Iron and phosphorous are readily available resources, and procurement of these elements could drastically reduce the environmental impact of mining for cobalt to use in batteries. Lithium iron phosphate batteries have longer lifecycles and higher discharge and recharge rates. The trade-off is that iron phosphate has a lower energy density so battery packs could increase in size. Tesla’s solution could be to change from cylindrical cells to prism-shaped cells that tightly pack together.
One of the Nobel Prize-winning lithium-ion battery inventors has submitted a patent application for a glass battery. The design adds sodium or lithium to glass to form an electrode in the battery. Making it appropriate for mobility applications are the facts that it’s more stable than other sources, can handle temperature extremes better, and is relatively low cost to produce.

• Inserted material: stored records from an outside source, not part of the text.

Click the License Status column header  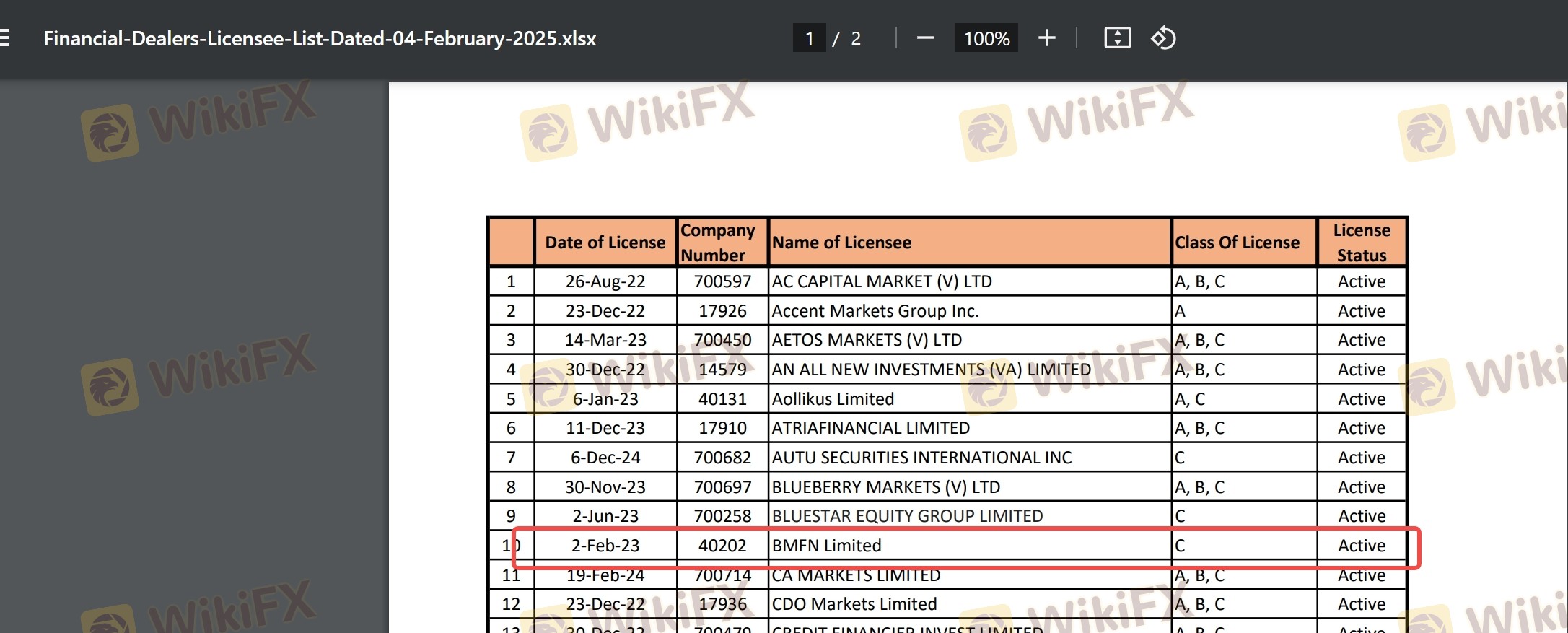(x=1361, y=243)
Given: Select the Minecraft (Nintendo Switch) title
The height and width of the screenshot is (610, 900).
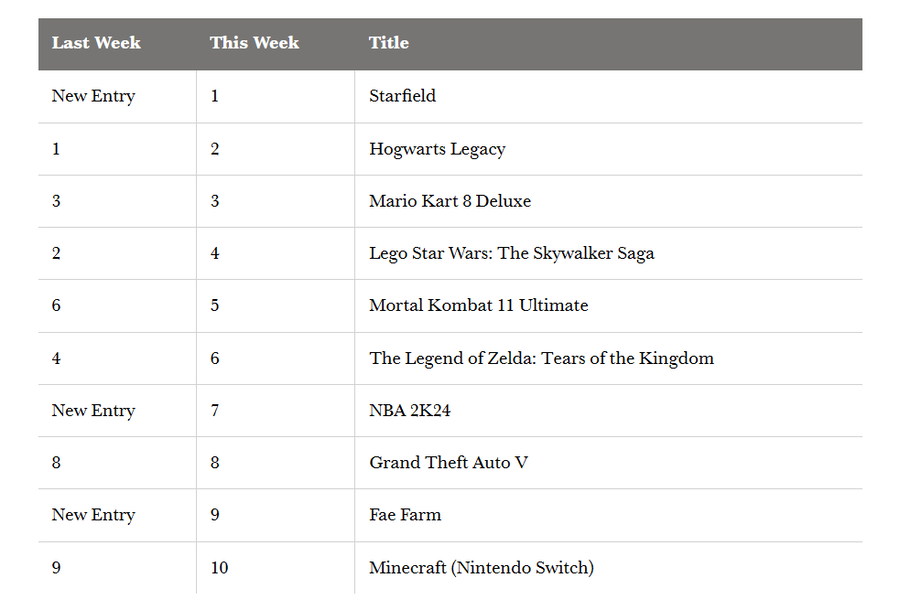Looking at the screenshot, I should point(481,567).
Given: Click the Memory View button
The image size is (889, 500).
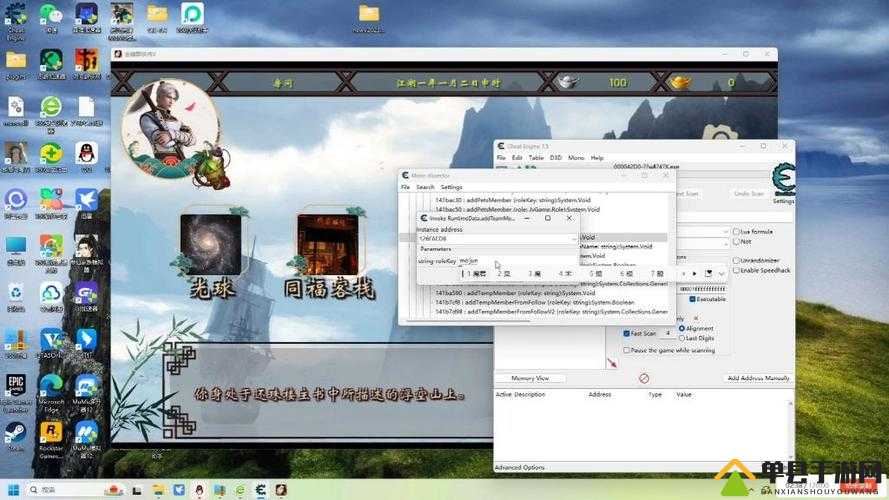Looking at the screenshot, I should 530,378.
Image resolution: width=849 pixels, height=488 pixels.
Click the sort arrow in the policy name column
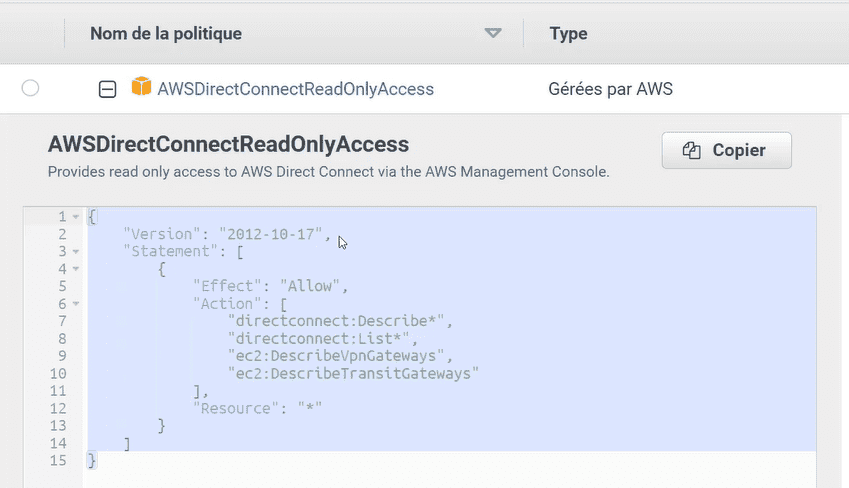pyautogui.click(x=492, y=33)
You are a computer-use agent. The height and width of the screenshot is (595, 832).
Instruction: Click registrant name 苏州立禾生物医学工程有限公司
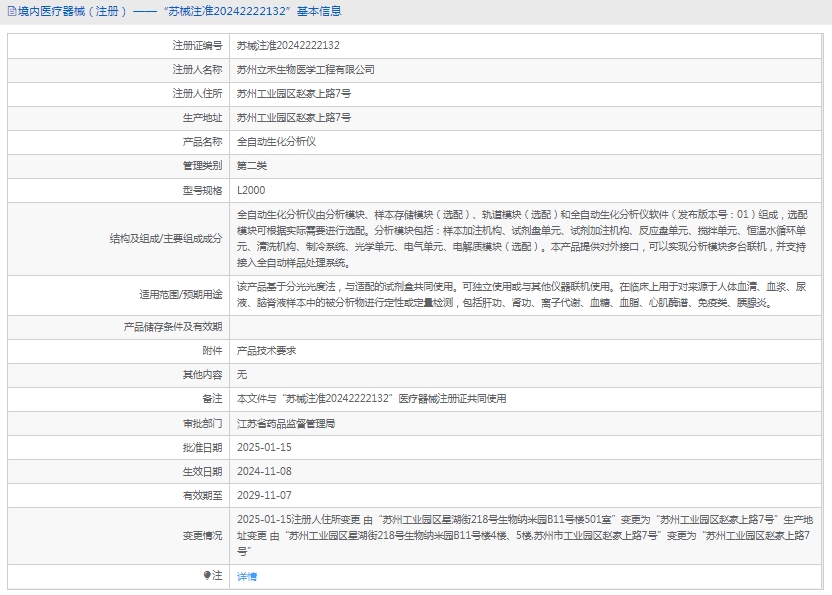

Glass battery technology is reportedly capable of storing three times the energy of a traditional lithium-ion battery of a similar size and can withstand many more charge and discharge cycles than typical EV batteries. The potential includes reducing battery sizes and weights with the same range and performance, or maintaining the size and weight in a vehicle and extending the range by up to three times. The 1,000-mile EV barrier could be broken eventually.
Fast-Charging Battery Cells
A startup in Cambridge, England called Echion technologies has reportedly developed an anode for high-capacity lithium batteries to reduce the time it takes to recharge. The anode, which operates as a negative pole during use and a positive pole during charge, has been called a mixed niobium oxide anode by Echion. Niobium is used in superconducting alloys and magnets such as those in MRI scanners and is incredibly conductive in an oxide.
The mixed niobium oxide anode can be used in exchange for any other anode style to improve recharging. It’s compatible with conventional cathodes and electrolyte materials so it can be widely implemented. The bold claim about mixed niobium oxide anodes is that it can allow high-capacity lithium batteries to recharge in as little as six minutes.
Lithium Sulphur Batteries
Like lithium iron phosphate, lithium-sulphur could become a replacement for batteries that contain heavy metals. Researchers at Monash University have developed a lithium-sulphur battery design, tested on a cell phone, that held charge for five days. As a common element, sulphur would greatly reduce the mining costs that impede EV battery development and adoption.
Monash researchers theorize that lithium-sulphur batteries can store more energy than lithium-ion by as much as six times. Until now, they have been unstable as the energy causes the battery to break apart. A commercial product is expected in two to four years.